El gigante de San Diego ha presentado los nuevos SoCs Snapdragon 720G, Snapdragon 662 y Snapdragon 460, tres chips con los que Qualcomm amplía su catálogo de soluciones de gama media y gama baja.
Empezamos con el Snapdragon 720G, el más potente y también uno de los más interesantes. Qualcomm enfoca este SoC a smartphones para gaming "económicos", y promete que dicho chip vendrá con algunas de las funciones Elite Gaming que incluye el Snapdragon 765G, como soporte de HDR y sonido sincronizado de alta calidad con Qualcomm aptX Adaptive.
El Snapdragon 720G está fabricado en proceso de 8 nm, tiene una CPU de ocho núcleos Kryo 465 a una frecuencia máxima de 2,3 GHz, viene con una potente GPU Adreno 618, una solución Spectra 350L para el apartado fotográfico y un módem Snapdragon X15 LTE con una velocidad de hasta 800 Mbps.
Un escalón por debajo queda el Snapdragon 662, un SoC que está fabricado en 11 nm y que cuenta con una CPU de ocho núcleos Kryo 260 a un máximo de 2 GHz.

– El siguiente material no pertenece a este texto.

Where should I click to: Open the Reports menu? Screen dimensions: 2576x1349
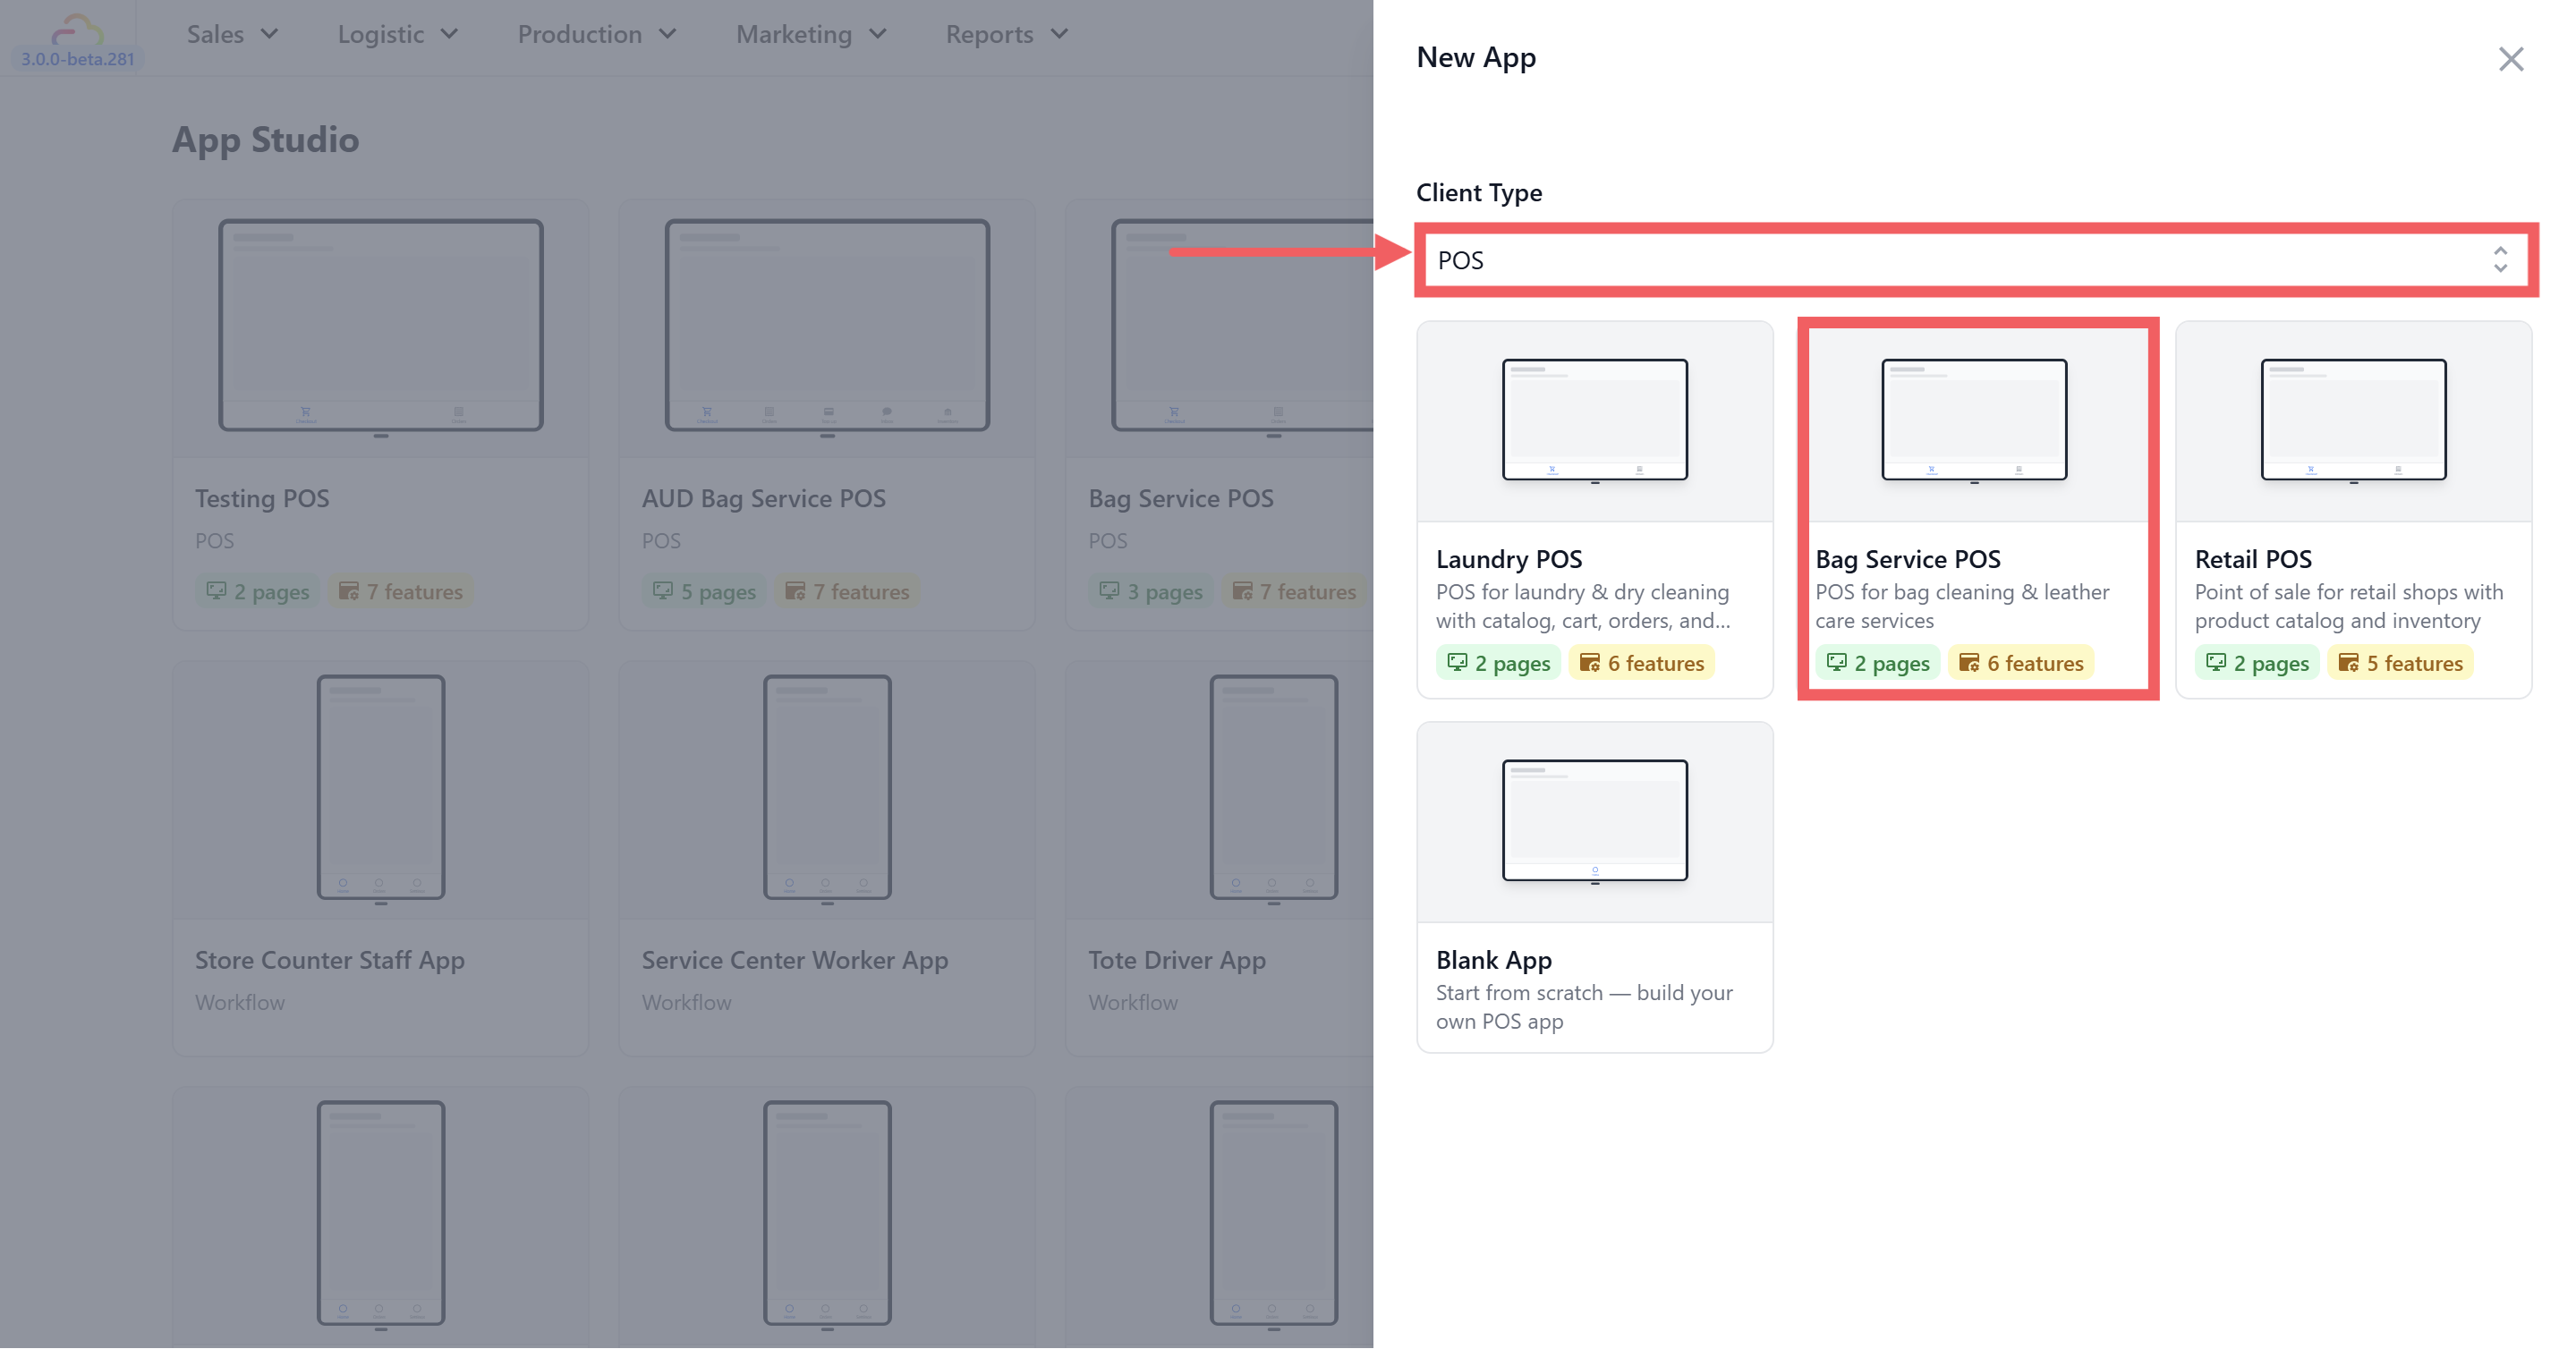[x=1006, y=34]
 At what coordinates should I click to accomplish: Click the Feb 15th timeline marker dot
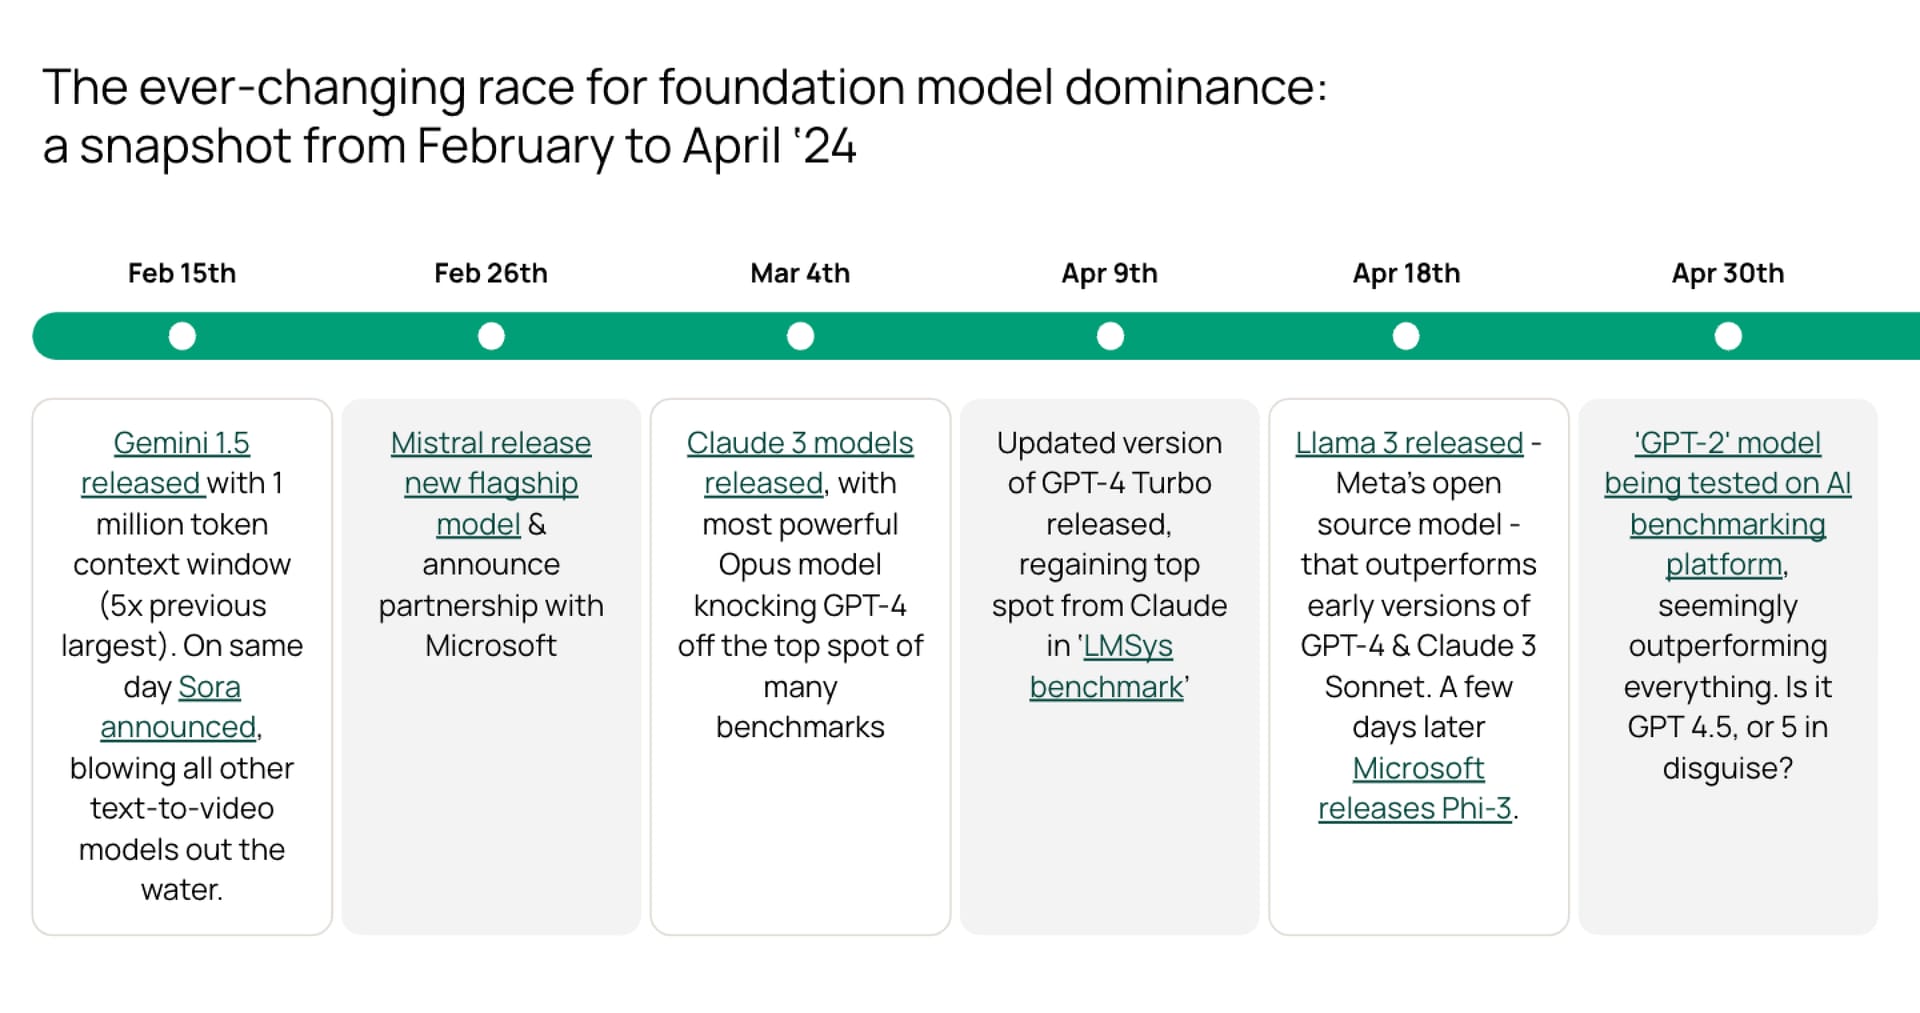click(182, 336)
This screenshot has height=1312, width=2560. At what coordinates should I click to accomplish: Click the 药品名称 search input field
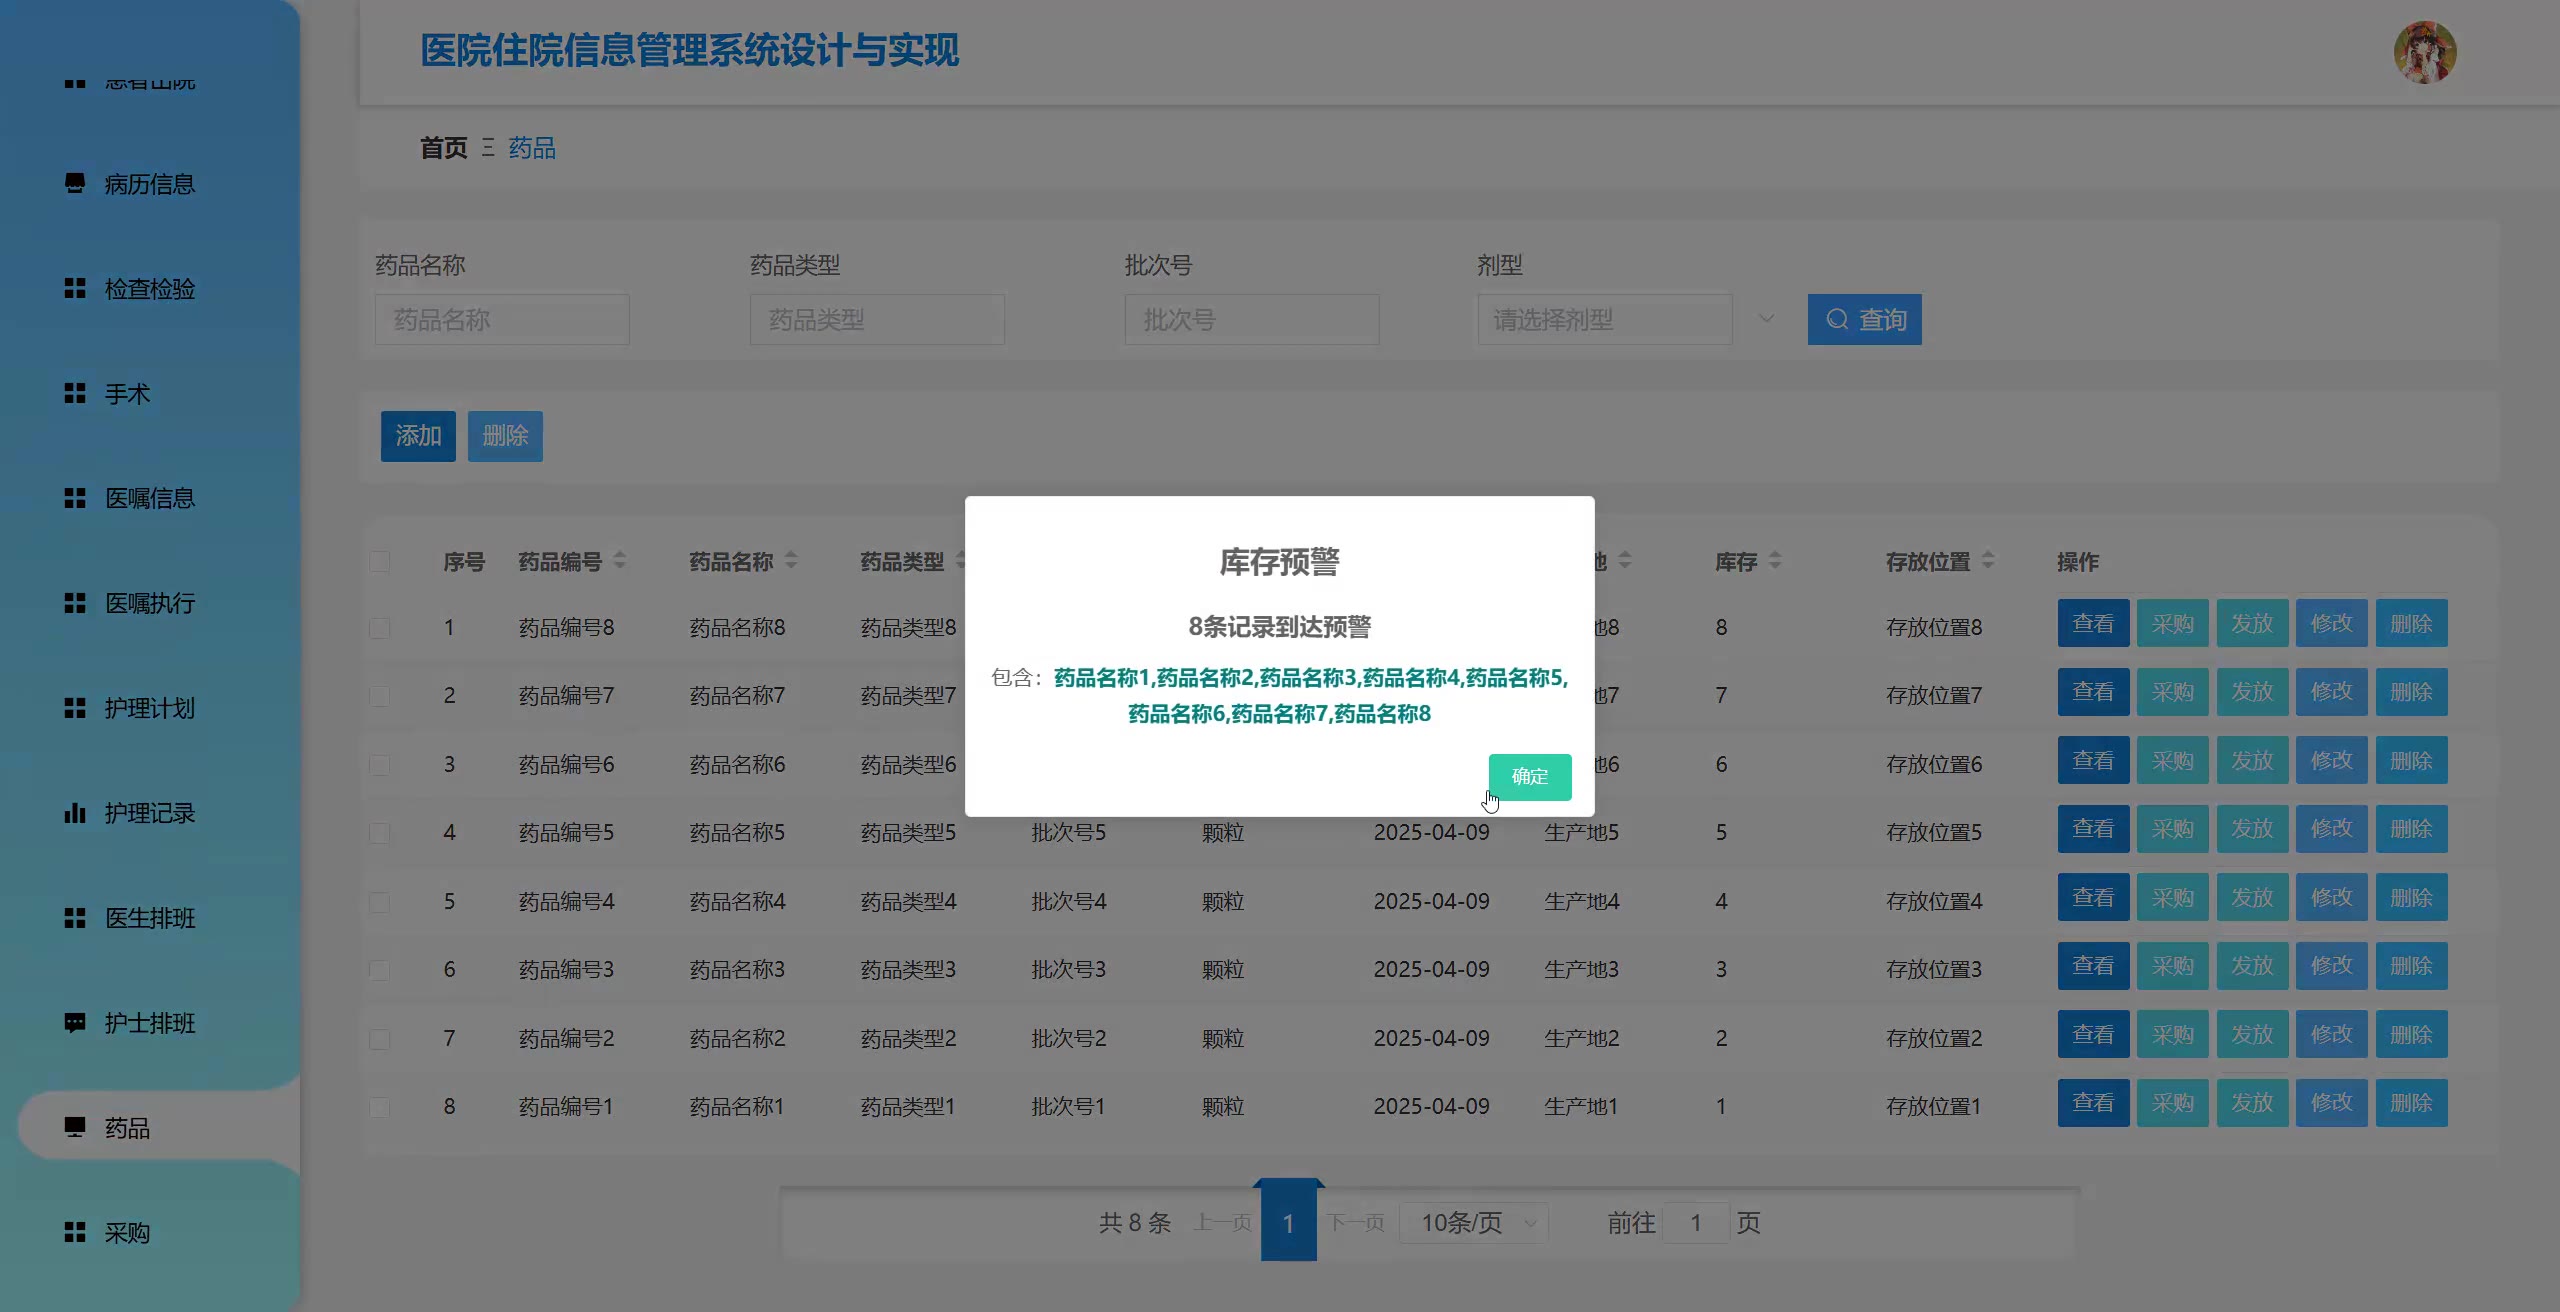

Tiene una GPU Adreno 610, una solución Spectra 340T para el apartado fotográfico y un módem Snapdragon X11 LTE con una velocidad de descarga de hasta 390 Mbps.
Cierra el trío el Snapdragon 460, un SoC de gama baja que está fabricado también en 11 nm y que viene con una CPU de ocho núcleos con arquitectura Kryo 240 a un máximo de 1,8 GHz. Tiene una GPU Adreno 610, una solución Spectra 340 y un módem Snapdragon X11 LTE con una velocidad de descarga de hasta 390 Mbps.
Con estos tres SoCs Qualcomm quiere dar la opción a los vendedores de smartphones de diseñar nuevos terminales con un mejor equilibrio en relación precio-prestaciones. Es un movimiento acertado, ya que al final el SoC es el corazón de un smartphone, y el que determina en gran medida lo que podremos hacer y lo que no.